*WHAT YOU WILL DO:*
(1) Reproduce the part of the Heart Wood film page starting at "Director Biography - STEFANO" and ending at "save their past.".
(2) Proceed with the Heart Wood film page, picking up right after its last sentence.

*EXCERPTED TEXT:*

A young italian activist, left to document stories of gastronomic resilience, visits ancient cultures in Latin America to learn how to stop the spread of agricultural destruction. The young traveler will travel lands of dizzying borders, where contemporary civilizations laps forgotten traditional ones, that it imbues itself with places and destinies left on the edge of the “Global society”. The film is supported by Slow Food, Helen Mirren and Taylor Hackford

  • Runtime: 7 minutes 7 seconds
  • Project Title: Heart Wood
  • Category: Documentary Feature Films
  • Project type: Documentary
  • Genres: Enviromental
  • Completion Date: November 29, 2019
  • Country of Origin: Italy
  • Country of Filming: Brazil, Colombia, Italy
  • Language: Keine Angabe
  • Aspect Ratio: 2 : 1
  • Film Color: Color

Director Biography - STEFANO PETRONI

Originally from Puglia in Southern Italy, Stefano Petroni studied filmmaking in New York and the UK, working on a number of independent projects. In 2016, Petroni and his brother Agostino decided to travel to Latin America to spend time living in rural indigenous communities to learn their techniques for preserving agricultural traditions while adapting to a changing world. Their experience is chronicled in Present Past (Memoria Nueva), Petroni’s first feature length film that documents the dying art of traditional agriculture and the efforts of people in communities around the world to save their past.

*DATA EXCERPT:*
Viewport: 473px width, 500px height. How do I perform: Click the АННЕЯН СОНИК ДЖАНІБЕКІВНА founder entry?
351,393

*EXPECTED OUTPUTS:*
(1)
Director Biography - STEFANO PETRONI

Originally from Puglia in Southern Italy, Stefano Petroni studied filmmaking in New York and the UK, working on a number of independent projects. In 2016, Petroni and his brother Agostino decided to travel to Latin America to spend time living in rural indigenous communities to learn their techniques for preserving agricultural traditions while adapting to a changing world. Their experience is chronicled in Present Past (Memoria Nueva), Petroni’s first feature length film that documents the dying art of traditional agriculture and the efforts of people in communities around the world to save their past.

(2)
Director Satement

Heart Wood is a documentary born from Agostino’s thesis. As a final project for the University of Gastronomic Sciences, Agostino decides to follow the gastronomic resilience of three indigenous peoples in Colombia, Mexico and Brazil. Agostino offers me to document this research together with a Dutch (economist) and two Americans (a film-maker and a musician). Thanks to crowdfunding, we buy equipment and airline tickets to leave for Latin America. The peoples who hosted us have given us, in addition to their life stories, a different approach to look at the problems of our times. Climate change, deforestation, loss of identity are no longer a distant object, but tangible effects of globalization. When we returned to Puglia we realized that our trip was not over. We realized that Xylella fastidiosa, a bacterium we didn’t care about before, was destroying the Apulian olive trees. The indigenous communities have taught us to be indigenous to our land, and therefore our journey outwards becomes an internal journey, in our culture, to save the monumental Apulian olive trees.